WHAT IS BEING ASKED: Find the word "Toggle" in the records and copy every line where it occurs.

---------- SOURCE MATERIAL ----------

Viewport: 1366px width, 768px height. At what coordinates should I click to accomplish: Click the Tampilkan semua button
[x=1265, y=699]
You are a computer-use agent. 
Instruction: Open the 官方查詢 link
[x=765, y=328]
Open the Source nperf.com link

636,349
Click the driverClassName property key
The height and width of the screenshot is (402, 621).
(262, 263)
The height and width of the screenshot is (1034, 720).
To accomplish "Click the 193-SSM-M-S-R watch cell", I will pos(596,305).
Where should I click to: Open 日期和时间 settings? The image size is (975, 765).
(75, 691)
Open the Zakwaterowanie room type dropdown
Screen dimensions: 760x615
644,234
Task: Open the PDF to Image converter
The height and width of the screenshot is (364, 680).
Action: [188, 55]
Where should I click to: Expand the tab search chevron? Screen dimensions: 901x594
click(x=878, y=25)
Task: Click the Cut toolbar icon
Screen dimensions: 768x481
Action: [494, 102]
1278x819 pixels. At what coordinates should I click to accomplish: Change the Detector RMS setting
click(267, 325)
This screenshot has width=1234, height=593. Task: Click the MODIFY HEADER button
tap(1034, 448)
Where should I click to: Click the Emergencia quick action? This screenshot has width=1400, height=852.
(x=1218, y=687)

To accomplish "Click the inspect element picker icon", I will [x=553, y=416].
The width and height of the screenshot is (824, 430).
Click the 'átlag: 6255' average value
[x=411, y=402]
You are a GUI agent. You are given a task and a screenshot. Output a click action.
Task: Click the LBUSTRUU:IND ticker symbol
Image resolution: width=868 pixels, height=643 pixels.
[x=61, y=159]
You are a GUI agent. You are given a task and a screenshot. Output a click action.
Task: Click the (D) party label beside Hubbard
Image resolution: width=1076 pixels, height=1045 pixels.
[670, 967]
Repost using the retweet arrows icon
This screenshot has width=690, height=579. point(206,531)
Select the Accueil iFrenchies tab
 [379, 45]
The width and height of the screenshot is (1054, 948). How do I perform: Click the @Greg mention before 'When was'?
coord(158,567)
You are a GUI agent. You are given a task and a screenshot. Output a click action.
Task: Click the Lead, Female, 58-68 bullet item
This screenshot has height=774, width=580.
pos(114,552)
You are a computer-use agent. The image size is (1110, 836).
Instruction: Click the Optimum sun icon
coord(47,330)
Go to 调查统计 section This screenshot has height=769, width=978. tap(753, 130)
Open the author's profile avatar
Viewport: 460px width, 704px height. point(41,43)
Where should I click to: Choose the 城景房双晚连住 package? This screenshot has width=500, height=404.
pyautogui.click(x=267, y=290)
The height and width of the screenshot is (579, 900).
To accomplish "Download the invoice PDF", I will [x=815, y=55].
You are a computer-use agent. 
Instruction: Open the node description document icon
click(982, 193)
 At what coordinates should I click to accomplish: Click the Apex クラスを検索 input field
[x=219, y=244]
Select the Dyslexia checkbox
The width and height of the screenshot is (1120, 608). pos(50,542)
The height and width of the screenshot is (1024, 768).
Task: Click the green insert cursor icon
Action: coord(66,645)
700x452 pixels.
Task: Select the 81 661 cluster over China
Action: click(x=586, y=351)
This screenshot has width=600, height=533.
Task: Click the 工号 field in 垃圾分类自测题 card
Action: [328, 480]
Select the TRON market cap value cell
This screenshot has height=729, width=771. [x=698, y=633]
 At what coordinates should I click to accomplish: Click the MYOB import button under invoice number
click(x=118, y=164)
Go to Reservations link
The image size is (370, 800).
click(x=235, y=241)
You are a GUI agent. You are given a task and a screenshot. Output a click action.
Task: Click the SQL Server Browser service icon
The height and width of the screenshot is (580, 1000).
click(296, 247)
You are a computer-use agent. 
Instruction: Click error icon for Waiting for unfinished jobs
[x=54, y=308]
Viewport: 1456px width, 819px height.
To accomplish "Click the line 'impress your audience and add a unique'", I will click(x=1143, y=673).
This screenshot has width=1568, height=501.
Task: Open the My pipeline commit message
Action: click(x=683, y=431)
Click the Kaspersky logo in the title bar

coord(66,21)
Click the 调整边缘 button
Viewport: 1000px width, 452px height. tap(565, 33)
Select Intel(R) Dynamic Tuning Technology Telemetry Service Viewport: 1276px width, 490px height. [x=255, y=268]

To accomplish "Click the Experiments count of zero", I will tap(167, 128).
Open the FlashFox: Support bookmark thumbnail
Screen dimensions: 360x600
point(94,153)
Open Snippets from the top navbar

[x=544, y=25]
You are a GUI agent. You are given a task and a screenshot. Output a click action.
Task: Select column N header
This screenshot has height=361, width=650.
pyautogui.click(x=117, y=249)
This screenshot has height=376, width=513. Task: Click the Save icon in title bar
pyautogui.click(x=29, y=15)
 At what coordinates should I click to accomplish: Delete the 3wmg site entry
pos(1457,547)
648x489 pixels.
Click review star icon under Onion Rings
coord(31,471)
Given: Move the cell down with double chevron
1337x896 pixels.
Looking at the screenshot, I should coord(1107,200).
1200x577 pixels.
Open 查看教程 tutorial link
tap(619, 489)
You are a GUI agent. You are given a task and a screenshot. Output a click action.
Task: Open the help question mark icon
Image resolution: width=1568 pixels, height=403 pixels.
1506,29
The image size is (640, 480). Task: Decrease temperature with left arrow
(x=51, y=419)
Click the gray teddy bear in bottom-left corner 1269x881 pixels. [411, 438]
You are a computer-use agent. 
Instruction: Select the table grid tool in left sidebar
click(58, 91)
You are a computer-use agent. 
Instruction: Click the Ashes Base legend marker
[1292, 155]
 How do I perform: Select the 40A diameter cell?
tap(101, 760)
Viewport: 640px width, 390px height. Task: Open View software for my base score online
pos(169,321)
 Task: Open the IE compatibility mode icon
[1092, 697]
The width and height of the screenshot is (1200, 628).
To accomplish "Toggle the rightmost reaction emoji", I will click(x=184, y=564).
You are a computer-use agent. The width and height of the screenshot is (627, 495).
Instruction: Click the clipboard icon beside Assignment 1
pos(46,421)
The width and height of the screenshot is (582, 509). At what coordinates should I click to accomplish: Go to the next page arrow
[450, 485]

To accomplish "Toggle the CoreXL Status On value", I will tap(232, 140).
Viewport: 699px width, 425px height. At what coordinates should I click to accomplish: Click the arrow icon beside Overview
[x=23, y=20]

----------

RESULT:
To accomplish "Toggle the rightmost reaction emoji", I will click(x=184, y=564).
To accomplish "Toggle the CoreXL Status On value", I will tap(232, 140).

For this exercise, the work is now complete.